━━━ DATASET
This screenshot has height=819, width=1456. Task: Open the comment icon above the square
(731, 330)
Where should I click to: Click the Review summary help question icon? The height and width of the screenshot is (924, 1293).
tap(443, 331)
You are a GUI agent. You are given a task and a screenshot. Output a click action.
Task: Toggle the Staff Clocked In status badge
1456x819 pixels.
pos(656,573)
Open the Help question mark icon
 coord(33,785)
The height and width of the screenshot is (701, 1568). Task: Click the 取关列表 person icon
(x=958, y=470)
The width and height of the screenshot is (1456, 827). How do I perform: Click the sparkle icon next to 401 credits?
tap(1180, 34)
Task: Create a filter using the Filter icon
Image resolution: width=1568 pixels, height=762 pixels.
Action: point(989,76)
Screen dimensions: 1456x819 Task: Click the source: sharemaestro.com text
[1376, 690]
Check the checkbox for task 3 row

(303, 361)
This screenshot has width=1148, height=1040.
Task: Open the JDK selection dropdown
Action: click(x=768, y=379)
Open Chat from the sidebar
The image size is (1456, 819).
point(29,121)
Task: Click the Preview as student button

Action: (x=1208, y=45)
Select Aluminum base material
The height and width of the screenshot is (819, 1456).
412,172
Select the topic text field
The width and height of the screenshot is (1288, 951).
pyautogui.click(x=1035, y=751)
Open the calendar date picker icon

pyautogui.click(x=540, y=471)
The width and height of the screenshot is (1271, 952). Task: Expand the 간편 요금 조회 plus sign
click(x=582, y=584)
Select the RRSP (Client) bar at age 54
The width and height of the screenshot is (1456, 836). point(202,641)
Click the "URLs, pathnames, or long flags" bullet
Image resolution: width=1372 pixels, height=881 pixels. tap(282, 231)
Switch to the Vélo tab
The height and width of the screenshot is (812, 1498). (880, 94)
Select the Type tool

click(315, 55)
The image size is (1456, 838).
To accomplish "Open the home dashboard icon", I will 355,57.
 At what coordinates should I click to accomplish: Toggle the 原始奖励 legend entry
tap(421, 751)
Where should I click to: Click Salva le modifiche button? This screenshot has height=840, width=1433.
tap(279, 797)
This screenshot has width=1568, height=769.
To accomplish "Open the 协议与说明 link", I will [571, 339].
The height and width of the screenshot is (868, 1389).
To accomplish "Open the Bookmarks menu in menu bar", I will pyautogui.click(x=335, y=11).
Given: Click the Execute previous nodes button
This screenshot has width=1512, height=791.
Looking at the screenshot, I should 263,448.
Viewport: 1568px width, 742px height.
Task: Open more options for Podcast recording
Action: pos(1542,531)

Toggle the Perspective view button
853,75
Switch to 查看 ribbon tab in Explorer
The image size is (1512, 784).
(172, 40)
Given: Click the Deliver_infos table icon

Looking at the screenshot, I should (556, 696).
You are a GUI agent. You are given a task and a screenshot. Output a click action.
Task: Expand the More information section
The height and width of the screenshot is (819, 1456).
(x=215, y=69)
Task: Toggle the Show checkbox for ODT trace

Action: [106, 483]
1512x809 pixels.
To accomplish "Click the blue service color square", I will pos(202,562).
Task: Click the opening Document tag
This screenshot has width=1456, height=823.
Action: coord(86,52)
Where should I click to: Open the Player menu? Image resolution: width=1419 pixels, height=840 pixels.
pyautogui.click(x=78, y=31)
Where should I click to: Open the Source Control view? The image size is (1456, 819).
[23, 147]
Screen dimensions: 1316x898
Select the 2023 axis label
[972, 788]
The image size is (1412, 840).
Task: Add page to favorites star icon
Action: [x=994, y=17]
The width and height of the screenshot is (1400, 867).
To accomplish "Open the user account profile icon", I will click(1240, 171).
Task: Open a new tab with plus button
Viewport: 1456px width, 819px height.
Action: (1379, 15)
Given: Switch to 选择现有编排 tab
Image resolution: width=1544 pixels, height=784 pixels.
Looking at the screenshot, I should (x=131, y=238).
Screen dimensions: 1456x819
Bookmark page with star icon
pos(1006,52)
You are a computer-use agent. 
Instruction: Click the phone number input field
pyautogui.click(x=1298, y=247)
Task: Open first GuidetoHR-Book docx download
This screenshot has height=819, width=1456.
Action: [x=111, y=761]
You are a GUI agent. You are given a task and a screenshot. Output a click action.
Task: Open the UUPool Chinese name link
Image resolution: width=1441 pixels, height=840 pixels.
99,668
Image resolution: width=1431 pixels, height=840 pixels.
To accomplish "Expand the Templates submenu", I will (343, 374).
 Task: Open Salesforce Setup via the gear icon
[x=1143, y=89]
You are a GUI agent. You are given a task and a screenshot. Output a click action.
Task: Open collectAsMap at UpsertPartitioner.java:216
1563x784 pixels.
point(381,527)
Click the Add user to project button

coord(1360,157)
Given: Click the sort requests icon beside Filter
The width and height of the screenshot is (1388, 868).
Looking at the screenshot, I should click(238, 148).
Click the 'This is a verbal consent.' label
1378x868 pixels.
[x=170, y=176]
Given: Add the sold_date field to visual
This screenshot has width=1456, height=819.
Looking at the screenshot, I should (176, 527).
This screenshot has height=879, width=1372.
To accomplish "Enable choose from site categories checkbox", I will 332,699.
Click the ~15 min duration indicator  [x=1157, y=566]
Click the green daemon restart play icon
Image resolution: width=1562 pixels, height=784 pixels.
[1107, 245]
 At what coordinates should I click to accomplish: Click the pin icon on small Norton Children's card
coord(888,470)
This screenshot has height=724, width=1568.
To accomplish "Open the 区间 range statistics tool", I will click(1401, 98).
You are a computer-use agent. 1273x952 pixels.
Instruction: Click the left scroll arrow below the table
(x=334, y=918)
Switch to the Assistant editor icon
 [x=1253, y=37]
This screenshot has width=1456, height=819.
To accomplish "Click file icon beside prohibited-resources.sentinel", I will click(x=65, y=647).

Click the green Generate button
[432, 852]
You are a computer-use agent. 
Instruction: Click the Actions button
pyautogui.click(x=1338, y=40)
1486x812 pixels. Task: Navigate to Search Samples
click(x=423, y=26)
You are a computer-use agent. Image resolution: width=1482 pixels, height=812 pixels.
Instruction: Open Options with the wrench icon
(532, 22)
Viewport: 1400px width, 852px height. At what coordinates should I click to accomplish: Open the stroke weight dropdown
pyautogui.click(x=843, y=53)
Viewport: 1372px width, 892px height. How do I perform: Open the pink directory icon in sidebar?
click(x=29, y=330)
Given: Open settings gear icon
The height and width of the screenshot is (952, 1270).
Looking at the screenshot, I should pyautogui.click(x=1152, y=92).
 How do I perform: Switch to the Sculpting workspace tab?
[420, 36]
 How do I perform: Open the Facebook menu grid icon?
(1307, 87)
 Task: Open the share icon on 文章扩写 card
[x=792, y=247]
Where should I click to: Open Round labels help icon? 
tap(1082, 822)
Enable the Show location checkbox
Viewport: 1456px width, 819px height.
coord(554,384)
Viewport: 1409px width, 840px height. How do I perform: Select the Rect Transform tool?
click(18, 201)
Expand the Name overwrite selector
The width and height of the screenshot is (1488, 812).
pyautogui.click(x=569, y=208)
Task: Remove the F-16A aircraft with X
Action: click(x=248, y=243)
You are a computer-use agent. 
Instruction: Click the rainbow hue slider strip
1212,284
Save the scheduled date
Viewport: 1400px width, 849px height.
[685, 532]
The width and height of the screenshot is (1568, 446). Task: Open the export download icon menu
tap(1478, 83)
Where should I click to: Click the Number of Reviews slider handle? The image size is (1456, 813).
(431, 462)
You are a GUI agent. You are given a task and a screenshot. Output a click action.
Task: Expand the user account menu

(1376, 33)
━━━━━━
**ACTIVITY**
Each of the entries above should be written out again exactly.

**WRITTEN ANSWER**
This screenshot has height=819, width=1456. Task: Open the comment icon above the square
(731, 330)
Where should I click to: Click the Review summary help question icon? The height and width of the screenshot is (924, 1293).
tap(443, 331)
You are a GUI agent. You are given a task and a screenshot. Output a click action.
Task: Toggle the Staff Clocked In status badge
1456x819 pixels.
pos(656,573)
Open the Help question mark icon
 coord(33,785)
The height and width of the screenshot is (701, 1568). Task: Click the 取关列表 person icon
(x=958, y=470)
The width and height of the screenshot is (1456, 827). How do I perform: Click the sparkle icon next to 401 credits?
tap(1180, 34)
Task: Create a filter using the Filter icon
Image resolution: width=1568 pixels, height=762 pixels.
Action: point(989,76)
Screen dimensions: 1456x819 Task: Click the source: sharemaestro.com text
[1376, 690]
Check the checkbox for task 3 row

(303, 361)
This screenshot has width=1148, height=1040.
Task: Open the JDK selection dropdown
Action: click(x=768, y=379)
Open Chat from the sidebar
The image size is (1456, 819).
point(29,121)
Task: Click the Preview as student button

Action: (x=1208, y=45)
Select Aluminum base material
The height and width of the screenshot is (819, 1456).
412,172
Select the topic text field
The width and height of the screenshot is (1288, 951).
pyautogui.click(x=1035, y=751)
Open the calendar date picker icon

pyautogui.click(x=540, y=471)
The width and height of the screenshot is (1271, 952). Task: Expand the 간편 요금 조회 plus sign
click(x=582, y=584)
Select the RRSP (Client) bar at age 54
The width and height of the screenshot is (1456, 836). point(202,641)
Click the "URLs, pathnames, or long flags" bullet
Image resolution: width=1372 pixels, height=881 pixels. tap(282, 231)
Switch to the Vélo tab
The height and width of the screenshot is (812, 1498). (880, 94)
Select the Type tool

click(315, 55)
The image size is (1456, 838).
To accomplish "Open the home dashboard icon", I will 355,57.
 At what coordinates should I click to accomplish: Toggle the 原始奖励 legend entry
tap(421, 751)
Where should I click to: Click Salva le modifiche button? This screenshot has height=840, width=1433.
tap(279, 797)
This screenshot has width=1568, height=769.
To accomplish "Open the 协议与说明 link", I will [571, 339].
The height and width of the screenshot is (868, 1389).
To accomplish "Open the Bookmarks menu in menu bar", I will pyautogui.click(x=335, y=11).
Given: Click the Execute previous nodes button
This screenshot has width=1512, height=791.
Looking at the screenshot, I should 263,448.
Viewport: 1568px width, 742px height.
Task: Open more options for Podcast recording
Action: pos(1542,531)

Toggle the Perspective view button
853,75
Switch to 查看 ribbon tab in Explorer
The image size is (1512, 784).
(172, 40)
Given: Click the Deliver_infos table icon

Looking at the screenshot, I should (556, 696).
You are a GUI agent. You are given a task and a screenshot. Output a click action.
Task: Expand the More information section
The height and width of the screenshot is (819, 1456).
(x=215, y=69)
Task: Toggle the Show checkbox for ODT trace

Action: [106, 483]
1512x809 pixels.
To accomplish "Click the blue service color square", I will pos(202,562).
Task: Click the opening Document tag
This screenshot has width=1456, height=823.
Action: coord(86,52)
Where should I click to: Open the Player menu? Image resolution: width=1419 pixels, height=840 pixels.
pyautogui.click(x=78, y=31)
Where should I click to: Open the Source Control view? The image size is (1456, 819).
[23, 147]
Screen dimensions: 1316x898
Select the 2023 axis label
[972, 788]
The image size is (1412, 840).
Task: Add page to favorites star icon
Action: [x=994, y=17]
The width and height of the screenshot is (1400, 867).
To accomplish "Open the user account profile icon", I will click(1240, 171).
Task: Open a new tab with plus button
Viewport: 1456px width, 819px height.
Action: (1379, 15)
Given: Switch to 选择现有编排 tab
Image resolution: width=1544 pixels, height=784 pixels.
Looking at the screenshot, I should (x=131, y=238).
Screen dimensions: 1456x819
Bookmark page with star icon
pos(1006,52)
You are a computer-use agent. 
Instruction: Click the phone number input field
pyautogui.click(x=1298, y=247)
Task: Open first GuidetoHR-Book docx download
This screenshot has height=819, width=1456.
Action: [x=111, y=761]
You are a GUI agent. You are given a task and a screenshot. Output a click action.
Task: Open the UUPool Chinese name link
Image resolution: width=1441 pixels, height=840 pixels.
99,668
Image resolution: width=1431 pixels, height=840 pixels.
To accomplish "Expand the Templates submenu", I will (343, 374).
 Task: Open Salesforce Setup via the gear icon
[x=1143, y=89]
You are a GUI agent. You are given a task and a screenshot. Output a click action.
Task: Open collectAsMap at UpsertPartitioner.java:216
1563x784 pixels.
point(381,527)
Click the Add user to project button

coord(1360,157)
Given: Click the sort requests icon beside Filter
The width and height of the screenshot is (1388, 868).
Looking at the screenshot, I should click(238, 148).
Click the 'This is a verbal consent.' label
1378x868 pixels.
[x=170, y=176]
Given: Add the sold_date field to visual
This screenshot has width=1456, height=819.
Looking at the screenshot, I should (176, 527).
This screenshot has height=879, width=1372.
To accomplish "Enable choose from site categories checkbox", I will 332,699.
Click the ~15 min duration indicator  [x=1157, y=566]
Click the green daemon restart play icon
Image resolution: width=1562 pixels, height=784 pixels.
[1107, 245]
 At what coordinates should I click to accomplish: Click the pin icon on small Norton Children's card
coord(888,470)
This screenshot has height=724, width=1568.
To accomplish "Open the 区间 range statistics tool", I will click(1401, 98).
You are a computer-use agent. 1273x952 pixels.
Instruction: Click the left scroll arrow below the table
(x=334, y=918)
Switch to the Assistant editor icon
 [x=1253, y=37]
This screenshot has width=1456, height=819.
To accomplish "Click file icon beside prohibited-resources.sentinel", I will click(x=65, y=647).

Click the green Generate button
[432, 852]
You are a computer-use agent. 
Instruction: Click the Actions button
pyautogui.click(x=1338, y=40)
1486x812 pixels. Task: Navigate to Search Samples
click(x=423, y=26)
You are a computer-use agent. Image resolution: width=1482 pixels, height=812 pixels.
Instruction: Open Options with the wrench icon
(532, 22)
Viewport: 1400px width, 852px height. At what coordinates should I click to accomplish: Open the stroke weight dropdown
pyautogui.click(x=843, y=53)
Viewport: 1372px width, 892px height. How do I perform: Open the pink directory icon in sidebar?
click(x=29, y=330)
Given: Open settings gear icon
The height and width of the screenshot is (952, 1270).
Looking at the screenshot, I should pyautogui.click(x=1152, y=92).
 How do I perform: Switch to the Sculpting workspace tab?
[420, 36]
 How do I perform: Open the Facebook menu grid icon?
(1307, 87)
 Task: Open the share icon on 文章扩写 card
[x=792, y=247]
Where should I click to: Open Round labels help icon? 
tap(1082, 822)
Enable the Show location checkbox
Viewport: 1456px width, 819px height.
coord(554,384)
Viewport: 1409px width, 840px height. How do I perform: Select the Rect Transform tool?
click(18, 201)
Expand the Name overwrite selector
The width and height of the screenshot is (1488, 812).
pyautogui.click(x=569, y=208)
Task: Remove the F-16A aircraft with X
Action: click(x=248, y=243)
You are a computer-use agent. 
Instruction: Click the rainbow hue slider strip
1212,284
Save the scheduled date
Viewport: 1400px width, 849px height.
[685, 532]
The width and height of the screenshot is (1568, 446). Task: Open the export download icon menu
tap(1478, 83)
Where should I click to: Click the Number of Reviews slider handle? The image size is (1456, 813).
(431, 462)
You are a GUI agent. You are given a task and a screenshot. Output a click action.
Task: Expand the user account menu

(1376, 33)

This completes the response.